Re: Fwd: Re: Samogitian E with dot above and macron

From: Arns Udovīčė (
Date: Tue Oct 26 2010 - 04:19:10 CDT

  • Next message: Andreas Sttzner: "Samogitian E with dot above and macron"

    Thanks Otto for examples :) I use in Linux composite keys for now but
    "ė̄" not renders as "ǡ" (<composite>+<_>+<.>+<a>) and I have to use mouse
    to copy macron and put on "ė" (or <composite>+<.>+<e>). I would to study
    how to make layouts. For now I still don't find how to make this
    sequence (on Linux). On windows I know there is soft and only copy&paste
    character what I want. So, it will be easier. With mac I will have
    problems as I don't have it (windows I will emulate) but I hope I will
    find people.


    On 10/26/2010 12:10 PM, Otto Stolz wrote:
    > Hello Arns Udovīčė,
    > on 2010-10-26, you have written:
    >> This asking for new letter in Unicode was for purpose to make normal
    >> keyboard layout (even two variants) for my nation.
    > Note that the keyboard layout does _not_ depend on the availability of
    > composed letters in the target encoding (Unicode, in your case).

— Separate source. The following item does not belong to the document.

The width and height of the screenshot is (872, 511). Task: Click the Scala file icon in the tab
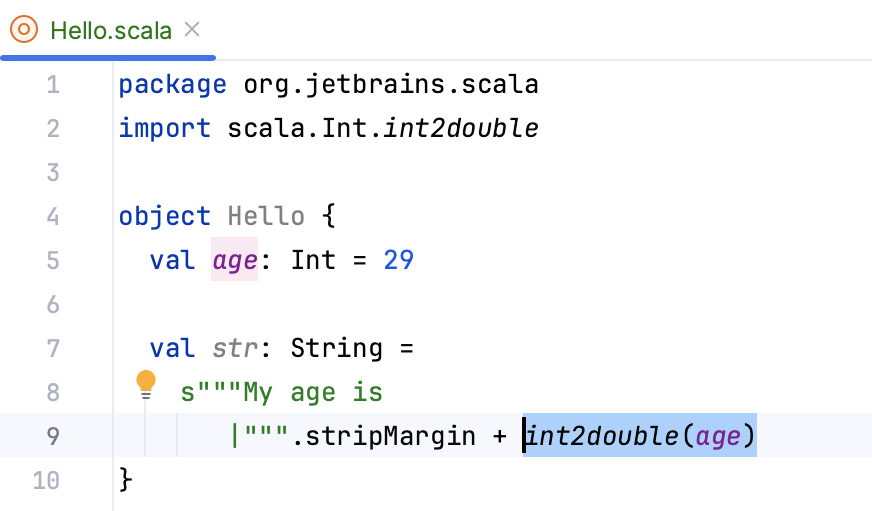pos(26,29)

    > Rather, a keyboard driver can generate multiple Unicode characters for
    > a single keystroke, as well as a single or even multiple characters
    > for a sequence, or combination of keystrokes. Examples (from the
    > keyboard driver I am currently using):
    > key “E” generates single character “e”;
    > key combination “⇧”+“E” generates single character “E”;
    > key “Ü” generates single character “ü”, but could as well generate the
    > canonically equvalent sequence “ü” (U+75, U+308);
    > key combination “AltGr”-“E” generates single character “€”
    > key sequence “^” + “a” generates single character “â”, but could as well
    > generate canonically equivalent “â” (U+61, U+302 )

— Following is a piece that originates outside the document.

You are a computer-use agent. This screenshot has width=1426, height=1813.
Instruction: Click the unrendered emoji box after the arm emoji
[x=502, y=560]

    > key combination and sequence “AltGr”-“´” + “C” generates single
    > character “č”, but could as well … (you get the idea)

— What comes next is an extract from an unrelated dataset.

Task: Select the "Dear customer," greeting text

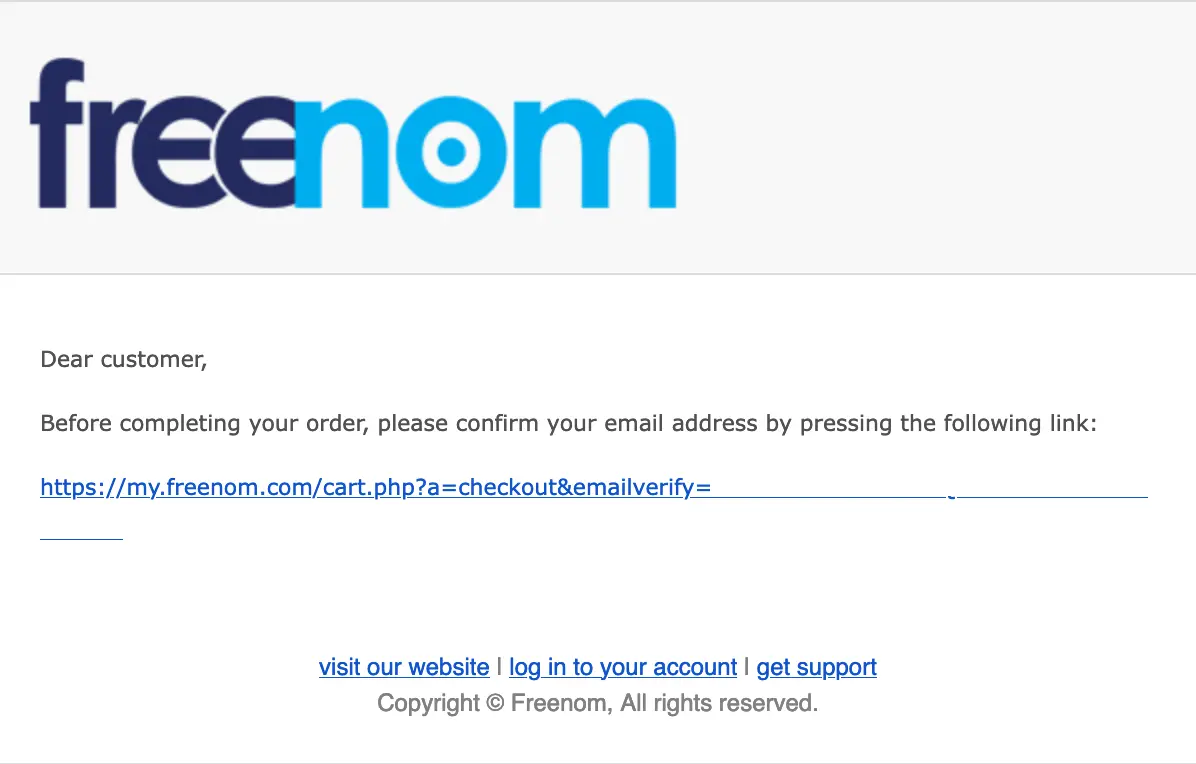Action: [x=124, y=359]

    > A decent Unicode-capable font is supposed to render the canonically
    > equivalent character sequences indistinguishably (if it is not a
    > special font designed to reveal the exact Unicode character sequence,
    > for debugging purposes). You can use the above examples of cononically
    > equivalent sequences to test your fonts.
    > So, you could design your leyboard layout to suit best the writing-
    > habits of your community – and you will have to find a decent font
    > to display the Unicode characters (and sequences thereof), according
    > to the rules of your orthography.